第29話 戦いの終わり、残されたもの
「はぁ……はぁ……。お、終わったの……?」
「まだ油断しないでよ」
白光に呑まれ、吹き飛ばされたリベラの身体が地面に墜落する。
戦いは終わったのか。
まだ何も分からない以上、警戒を解くわけにはいかない。
カノの言葉に、シオンは緩みかけた緊張の糸を張り直す。
三人はゆっくりと地に倒れたリベラに近づき、イリスが彼の喉元に切っ先を突きつける。
「……君は、この男と違って、ガルスに似ているな」
自分を見下ろし、睨みつける彼女の顔を見て、リベラは掠れた声で呟いた。
「!? お父様を知っているの!?」
予想外の発言に、イリスは驚く。
「知っているさ。長い間、彼に憑りついていたんだ。霊魔種を含めた全ての種族との和平を夢見た愚か者。その愚かさゆえに、この男の策略に嵌り、王の座を追われた男」
「……そう、かもね」
リベラの言葉を、イリスは否定しきれなかった。
確かに、父ガルスと兄クレスは全てが対照的だった。
平和を目指し、そのために最小限の力を行使する父。
力こそが全てであり、圧倒的な力による支配の先に平和があると信じる兄。
争いを嫌う父は、兄の謀略に気が付けず、その立場を追われることになった。
「友愛賢人などと、よく言ったものだ。彼は、賢人ではなく愚者だよ。……どうしようもなく愚かな、心優しき偉大な王だったよ」
「……! うん。私も本当に、そう思う」
敵であるはずのリベラが、父のことをしっかりと評価していることが意外だった。
しかし、その評価は敵意に溢れたものであったり、適当なものではなかった。
彼が、父とどういった関係だったのか。
その詳細までは分からないが、ここまで正しい評価を下せるということは、悪い関係ではなかったのだろう。
全種族との和平を追い求め、国を追われた父が、憑りついた霊魔種に認められた。
それは、彼の理想は間違ってはいなかったことを証明してくれているようで、イリスは少しだけ嬉しくなった。
「それにしても、霊魔種のくせに、黄道十二神(アストロロジカル・トゥエルブ)に喧嘩を売るとは……。
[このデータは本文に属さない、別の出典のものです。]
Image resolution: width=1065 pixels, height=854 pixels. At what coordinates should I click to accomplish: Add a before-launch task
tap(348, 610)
自分が何をしたのか、理解してるのか?」
「黄道十二神が何かは知らないけど、私は私の約束のために戦っただけ。霊魔種がどうとか関係ない」
リベラに問いかけられたカノは、力強く答えた。
自身の存在理由も、霊魔種としての目的も、彼の言う黄道十二神というものが何なのかも分からない。
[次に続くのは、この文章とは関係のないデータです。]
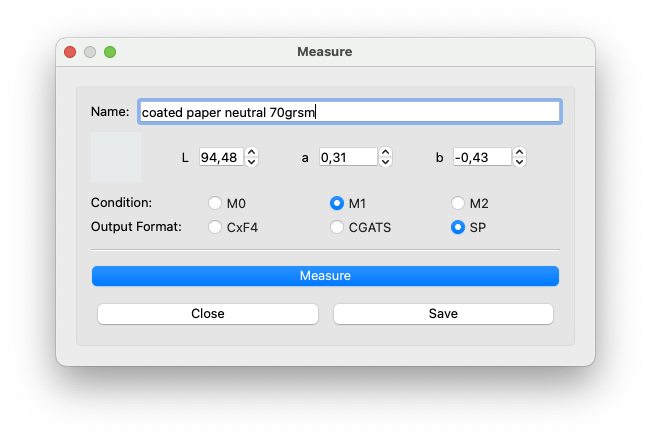Increase the L value with stepper up arrow
This screenshot has height=440, width=651.
coord(252,152)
霊魔種として、自分は欠落している何かがあるのだろう。
それは分かっている。
だから、今の自分は、シオンの力になりたいだけの、ただの一人の少女だ。
「変な霊魔種(どうほう)もいたものだ。君は──いや、君たちは、今日俺を倒したことがどれだけ危険な選択だったか、理解していないだろう」
彼女の答えに、リベラは呆れたような笑みを浮かべる。
霊魔種は全種族の敵であり、霊魔種にとっても全種族は敵である。
シオンたちは、霊魔種と共に、霊魔種を打ち倒した。
それは、彼女たちが文字通り世界を敵に回したことの証左である。
「それでも、オレたちは先に進むよ」
シオンは、事の重大さを理解しきれていない。
だが、理解していようといまいと、彼女は同じ選択をする。
自分が守りたいもののために、彼女は戦う。
それが世界の敵でも関係ない。
「そうかい。だったら、苦難の道を行く君たちに、せめてもの選別だ」
彼は、ため息をつきながら、懐から何かを取り出した。
それは、黒鉄の鍵だった。
「それは……?」
「さっき言ってた、王だけが持つカギだよ。こんな男が持つよりも、俺を打ち倒した君たちが持つ方がふさわしい」
リベラはその鍵をシオンに向けて放り投げる。
「精々頑張れ」
シオンがカギ受け取るのを見届け、リベラは目を閉じた。
「──っ!?」
カギを受け取ったシオンは、頭の中に何かが流れ込んでくるのを感じ、その情報量に膝をついた。
「な、に……!?」
そして、時間差で彼女と繋がっているカノの身体にも、衝撃が走る。
「え? ど、どうしたの二人とも……!」
それを見ていたイリスは、何が起きたのか分からないが、二人の心配をする。
「だ、大丈夫……。ちょっとふらついちゃっただけだから」
「……まあ、初めての戦闘だったしね」
「そ、そう……? ならいいけど、無理しないでね」
「うん。ありがとう、イリス」
明らかに何かを隠し、誤魔化しているとイリスは見抜いていた。
しかし、今はそれを問い質している場合ではないと考え、心配するだけに留めておくことにした。
その気遣いに感謝しながら、シオンたちは崩れ落ちているクレスの方に視線を向ける。
「それで、こいつどうするの? 生きてるなら殺しておいた方がいいんじゃない?」
「……このままでいいよ。こんなところに長居してる時間も体力もないし……。それに……」
イリスは、顔の半分が焼けただれ、自慢の剣技を振るうための片腕も欠損。
そして、シオンたちの斬撃とイリスの一撃を受けた身体は、生きていることがかわいそうに思えるくらい無惨だった。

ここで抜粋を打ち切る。